Some records
====

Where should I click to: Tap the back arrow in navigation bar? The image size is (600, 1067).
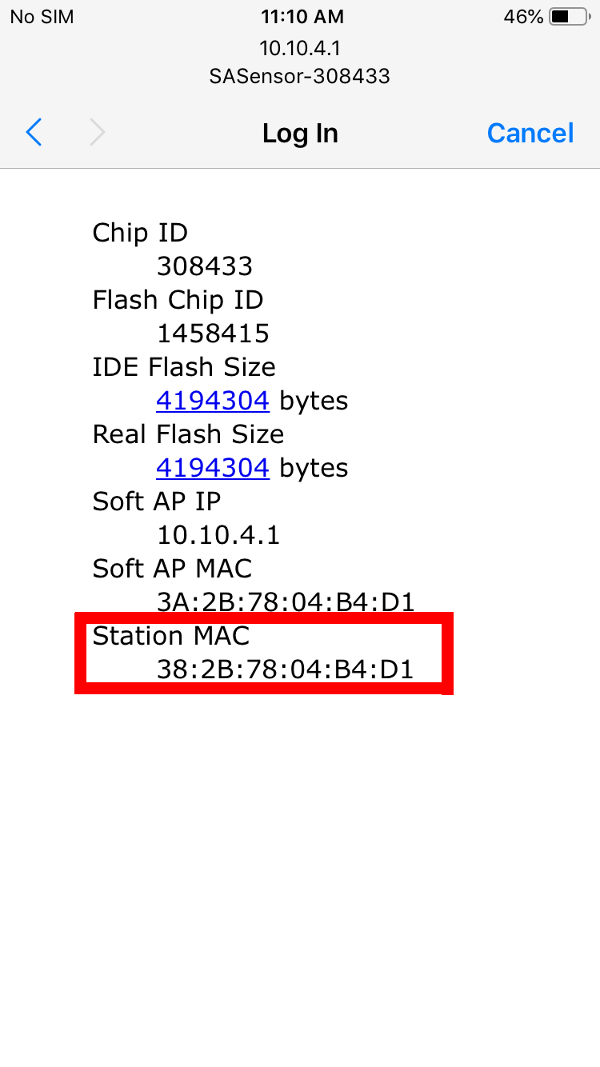pyautogui.click(x=34, y=133)
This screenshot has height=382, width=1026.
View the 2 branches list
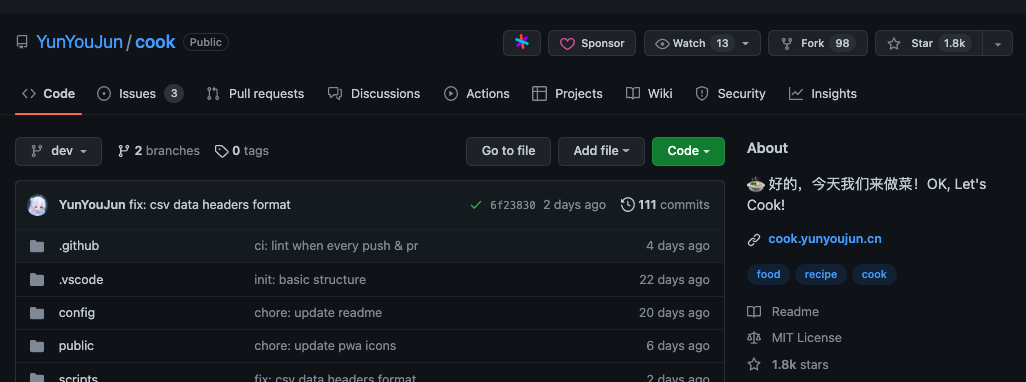tap(158, 151)
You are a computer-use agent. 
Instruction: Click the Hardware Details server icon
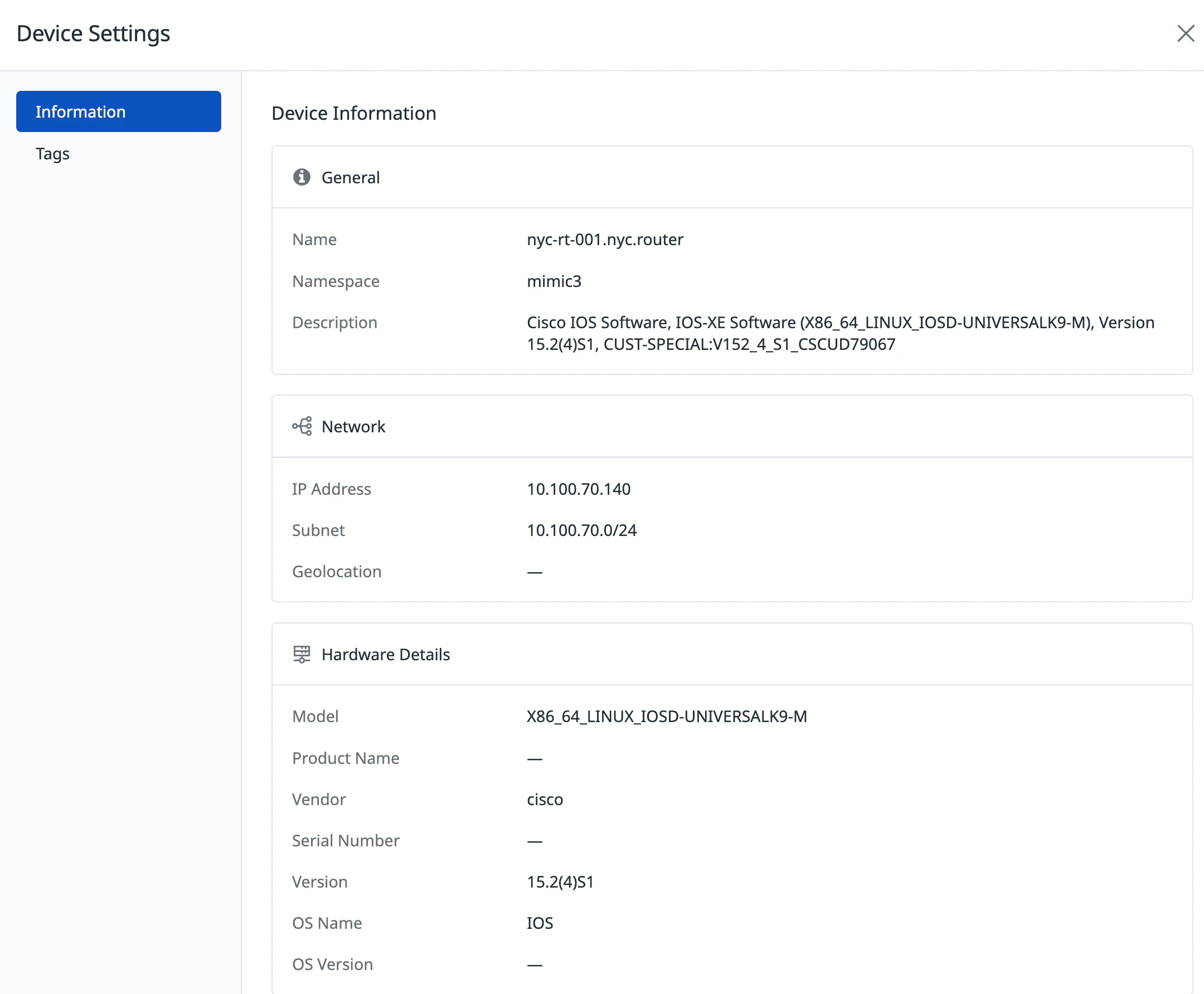coord(302,655)
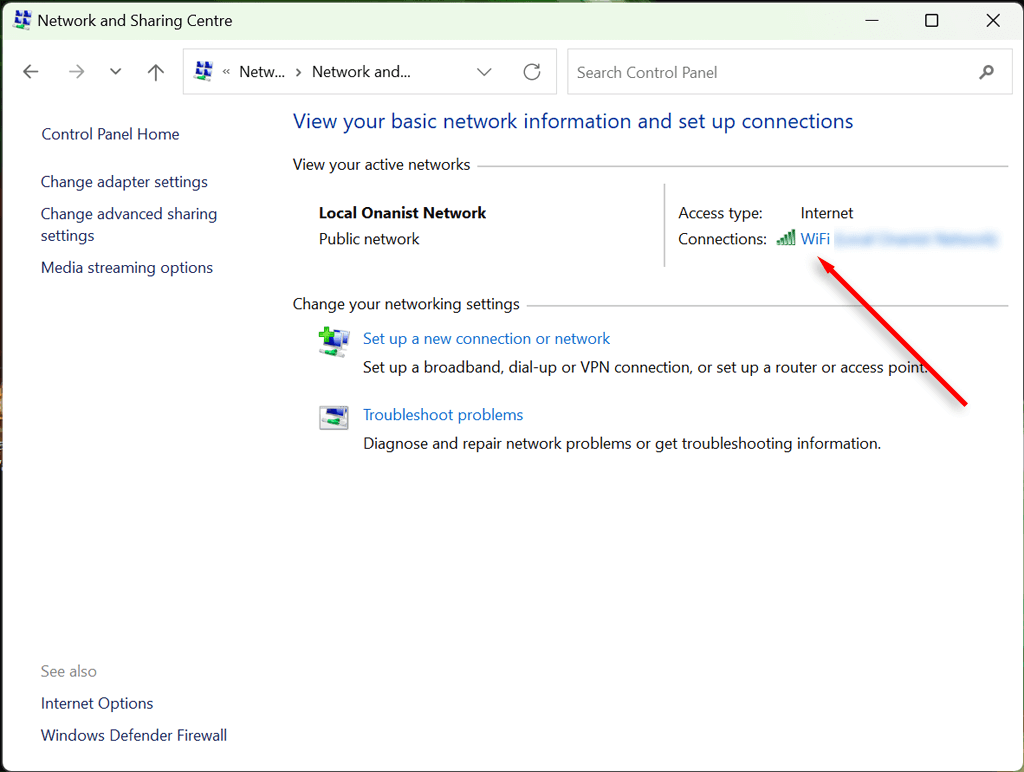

====

Rescale every coordinate in the answers across all the records by multiplying it by 0.85 and rounding to a whole number, with halves rounded up. Then write out all the lines again, requests included, and leave the pictures out.

Where should I click to: Tap the back arrow in navigation bar? The image size is (600, 1067).
pyautogui.click(x=29, y=113)
This screenshot has height=382, width=1026.
View the 2 branches list
tap(134, 128)
You are a computer-use agent. 
Instruction: Click the Hardware Details server icon
coord(257,557)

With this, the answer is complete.